The smart phone has failed in the enterprise vertical

Those that got excited about the user interface of the consumer grade smart phone decided to deploy this. In multiple instances of tens of thousands of smart phones, it did not work out. Why?
a. Network connections dropped.
b. Sleds attached to the phone were used to provide extra battery life and a scan engine, but this required a battery maintenance model of battery charging both the phone and the sled.
c. The smart phone was at a price point of around $500, but when you add a sled the price point reached around $1,000. So the pricing model of a low cost smart phone via a purpose built smart device is a wash.
d. If a smart phone is dropped on hard surfaces like concrete over a repeatedly plastics and glass can become shattered.
e. Trying to clean the devices with the solutions required in healthcare will break down the plastics on smart phones
f. They could not be sterilized by immersion in solutions.
g. Cameras on the phones could not decode 1D, 2D, or matrix bar, thus the requirement for a separate sled.

Current Status

Both the retail and healthcare verticals have finally realized that the consumer grade smart phone
“just does not cut it”.

So what is needed for a purpose-built enterprise smart mobile device?

a.Processing Power
Hexa core 64 bit processor versus a Quad Core 32 bit traditionaly processor found in smart phones. This provides the processing power to handle real time video applications.

b.Wireless Requirements
802.11ac, 2x 2 MIMO, PMKID caching, 802.11r, OKC. FIPS 140-2 Level 1. This will ensure fast roams with enhanced security supplicants without dropping connections. FIPS 140-2 Level 1 is required for the VA use model.

c. Design for Durability
While having Gorilla Glass on the smart device is important there are other factors that will ensure that the smart device survives harsh working environments. Can the device meet the drop specifications to MIL-STD 810G and provide conformance to IP65 per IEC.? How many smart phones can survive being sterilized in cleaning solutions immersed for up to 30 minutes? How many smart phones can be bounced off of concrete at 6 feet multiple times at all angles and still work? This is the real day to day environment of both retail and healthcare.

d.
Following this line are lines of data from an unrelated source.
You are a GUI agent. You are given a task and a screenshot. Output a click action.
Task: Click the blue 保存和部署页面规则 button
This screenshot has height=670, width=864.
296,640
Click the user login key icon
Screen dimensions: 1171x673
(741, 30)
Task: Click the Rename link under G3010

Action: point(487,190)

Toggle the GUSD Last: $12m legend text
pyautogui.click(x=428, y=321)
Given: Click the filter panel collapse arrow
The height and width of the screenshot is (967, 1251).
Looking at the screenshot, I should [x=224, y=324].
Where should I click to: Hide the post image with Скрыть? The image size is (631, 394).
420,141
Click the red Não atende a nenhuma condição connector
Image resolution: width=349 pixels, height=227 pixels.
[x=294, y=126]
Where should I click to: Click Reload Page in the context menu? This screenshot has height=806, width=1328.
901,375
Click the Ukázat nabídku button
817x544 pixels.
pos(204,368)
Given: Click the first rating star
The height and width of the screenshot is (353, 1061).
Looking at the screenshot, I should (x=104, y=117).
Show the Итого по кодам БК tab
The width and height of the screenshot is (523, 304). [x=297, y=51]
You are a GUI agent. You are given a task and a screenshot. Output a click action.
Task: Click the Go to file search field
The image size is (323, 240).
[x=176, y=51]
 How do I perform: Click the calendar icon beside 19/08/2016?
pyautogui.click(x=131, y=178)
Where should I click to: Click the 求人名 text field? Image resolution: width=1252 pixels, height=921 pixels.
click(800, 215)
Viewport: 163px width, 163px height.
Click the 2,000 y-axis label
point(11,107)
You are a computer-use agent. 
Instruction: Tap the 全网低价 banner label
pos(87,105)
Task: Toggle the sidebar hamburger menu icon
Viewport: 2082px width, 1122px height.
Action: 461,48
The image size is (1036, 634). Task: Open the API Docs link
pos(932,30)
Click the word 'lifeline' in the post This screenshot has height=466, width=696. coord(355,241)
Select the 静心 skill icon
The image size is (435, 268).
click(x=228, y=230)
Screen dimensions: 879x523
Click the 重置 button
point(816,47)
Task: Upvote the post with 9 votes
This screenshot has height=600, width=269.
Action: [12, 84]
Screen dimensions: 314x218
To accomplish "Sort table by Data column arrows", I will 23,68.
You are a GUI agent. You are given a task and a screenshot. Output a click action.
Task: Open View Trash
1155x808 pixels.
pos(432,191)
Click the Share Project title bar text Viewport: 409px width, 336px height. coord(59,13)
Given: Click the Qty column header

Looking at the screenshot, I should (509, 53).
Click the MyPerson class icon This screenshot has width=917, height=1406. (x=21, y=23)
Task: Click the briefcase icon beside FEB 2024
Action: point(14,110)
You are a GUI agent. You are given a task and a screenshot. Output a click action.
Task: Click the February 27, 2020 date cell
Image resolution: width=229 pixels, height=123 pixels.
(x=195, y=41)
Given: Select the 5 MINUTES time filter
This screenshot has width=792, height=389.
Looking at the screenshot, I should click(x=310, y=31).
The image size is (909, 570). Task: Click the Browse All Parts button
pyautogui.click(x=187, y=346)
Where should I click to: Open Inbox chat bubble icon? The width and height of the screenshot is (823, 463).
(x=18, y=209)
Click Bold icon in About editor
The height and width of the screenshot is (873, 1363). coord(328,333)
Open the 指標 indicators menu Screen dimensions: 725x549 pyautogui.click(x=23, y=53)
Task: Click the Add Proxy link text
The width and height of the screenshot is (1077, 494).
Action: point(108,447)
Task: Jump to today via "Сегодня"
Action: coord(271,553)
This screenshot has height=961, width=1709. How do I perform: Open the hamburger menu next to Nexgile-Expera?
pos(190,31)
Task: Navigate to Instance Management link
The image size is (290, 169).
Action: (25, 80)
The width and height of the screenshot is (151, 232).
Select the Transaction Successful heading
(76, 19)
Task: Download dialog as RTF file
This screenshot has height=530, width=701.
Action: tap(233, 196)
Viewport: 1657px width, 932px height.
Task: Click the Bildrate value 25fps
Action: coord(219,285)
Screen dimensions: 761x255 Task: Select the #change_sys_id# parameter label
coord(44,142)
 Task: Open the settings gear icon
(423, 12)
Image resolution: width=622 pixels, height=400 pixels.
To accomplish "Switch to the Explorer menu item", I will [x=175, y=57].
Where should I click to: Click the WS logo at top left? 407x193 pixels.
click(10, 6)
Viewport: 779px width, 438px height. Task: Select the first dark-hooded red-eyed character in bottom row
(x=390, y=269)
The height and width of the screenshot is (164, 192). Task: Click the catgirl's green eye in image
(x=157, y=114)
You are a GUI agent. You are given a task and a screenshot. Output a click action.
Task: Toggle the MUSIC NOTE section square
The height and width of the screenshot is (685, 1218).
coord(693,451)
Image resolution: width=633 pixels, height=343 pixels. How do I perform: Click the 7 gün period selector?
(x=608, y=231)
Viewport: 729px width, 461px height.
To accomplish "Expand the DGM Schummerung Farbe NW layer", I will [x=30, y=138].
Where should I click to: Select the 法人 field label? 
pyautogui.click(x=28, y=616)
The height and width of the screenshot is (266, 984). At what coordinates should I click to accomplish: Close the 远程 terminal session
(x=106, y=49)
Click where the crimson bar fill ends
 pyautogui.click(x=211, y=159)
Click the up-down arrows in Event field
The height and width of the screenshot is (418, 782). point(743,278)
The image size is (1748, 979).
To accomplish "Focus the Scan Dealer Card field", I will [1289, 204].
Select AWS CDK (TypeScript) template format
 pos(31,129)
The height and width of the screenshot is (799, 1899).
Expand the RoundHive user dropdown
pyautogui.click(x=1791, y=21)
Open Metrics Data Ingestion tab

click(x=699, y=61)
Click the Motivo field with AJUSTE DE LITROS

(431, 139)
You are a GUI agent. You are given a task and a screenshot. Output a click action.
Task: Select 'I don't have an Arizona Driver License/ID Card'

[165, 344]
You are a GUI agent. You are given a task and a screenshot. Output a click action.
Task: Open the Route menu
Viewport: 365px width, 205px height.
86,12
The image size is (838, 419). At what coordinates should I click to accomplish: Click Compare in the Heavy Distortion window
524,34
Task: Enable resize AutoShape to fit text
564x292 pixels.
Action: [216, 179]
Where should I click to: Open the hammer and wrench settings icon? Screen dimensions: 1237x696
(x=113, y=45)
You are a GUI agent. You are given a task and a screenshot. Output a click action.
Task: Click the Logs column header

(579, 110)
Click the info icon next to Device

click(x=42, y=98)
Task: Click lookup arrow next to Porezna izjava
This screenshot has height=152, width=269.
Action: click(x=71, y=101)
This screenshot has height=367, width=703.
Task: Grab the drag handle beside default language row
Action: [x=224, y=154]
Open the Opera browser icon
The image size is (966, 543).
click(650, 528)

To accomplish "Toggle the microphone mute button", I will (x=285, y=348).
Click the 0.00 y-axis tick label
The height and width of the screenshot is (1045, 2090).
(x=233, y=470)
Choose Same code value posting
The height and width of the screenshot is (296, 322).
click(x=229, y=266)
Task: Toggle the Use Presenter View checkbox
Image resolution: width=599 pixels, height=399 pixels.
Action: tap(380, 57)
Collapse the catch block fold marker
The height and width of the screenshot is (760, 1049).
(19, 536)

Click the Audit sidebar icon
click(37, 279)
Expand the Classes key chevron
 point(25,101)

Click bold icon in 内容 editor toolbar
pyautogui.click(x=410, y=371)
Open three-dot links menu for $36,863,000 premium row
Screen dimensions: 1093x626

Risk Mitigation for the Operating System
One of the challenges of using a consumer grade device is that you have no control of the operating system. The two types of OS smart phones today push out upgrades. Each OS upgrade should be vetted out for security and other factors before they are pushed out the mobile devices.

e. Battery Management
All mobile devices are using Lithium Ion Batteries. This is the technology available today. Using Wi-Fi as a communications medium tends to drain the battery life as compared to the LTE connection. At a minimum a smart enterprise mobile device should have a 4300 mAh battery which will provide 14 hours of power without a re-charge even on Wi-Fi. Most current generation smart phones now have integrated batteries into the phone itself. Hot Swap Batteries are a requirement for a smart enterprise device. This allows the user when they seen battery usage becoming low to simply hit a button and save the application session. You then can pull out the battery, swap for a fresh one and continue on to same application session without interruption.

In Summation:
While the consumer market has totally embraced the smart phone; the design of the devices and business model do not meet the enterprise requirements. Over the past few years organizations through a lot of pain and money spent have realized this.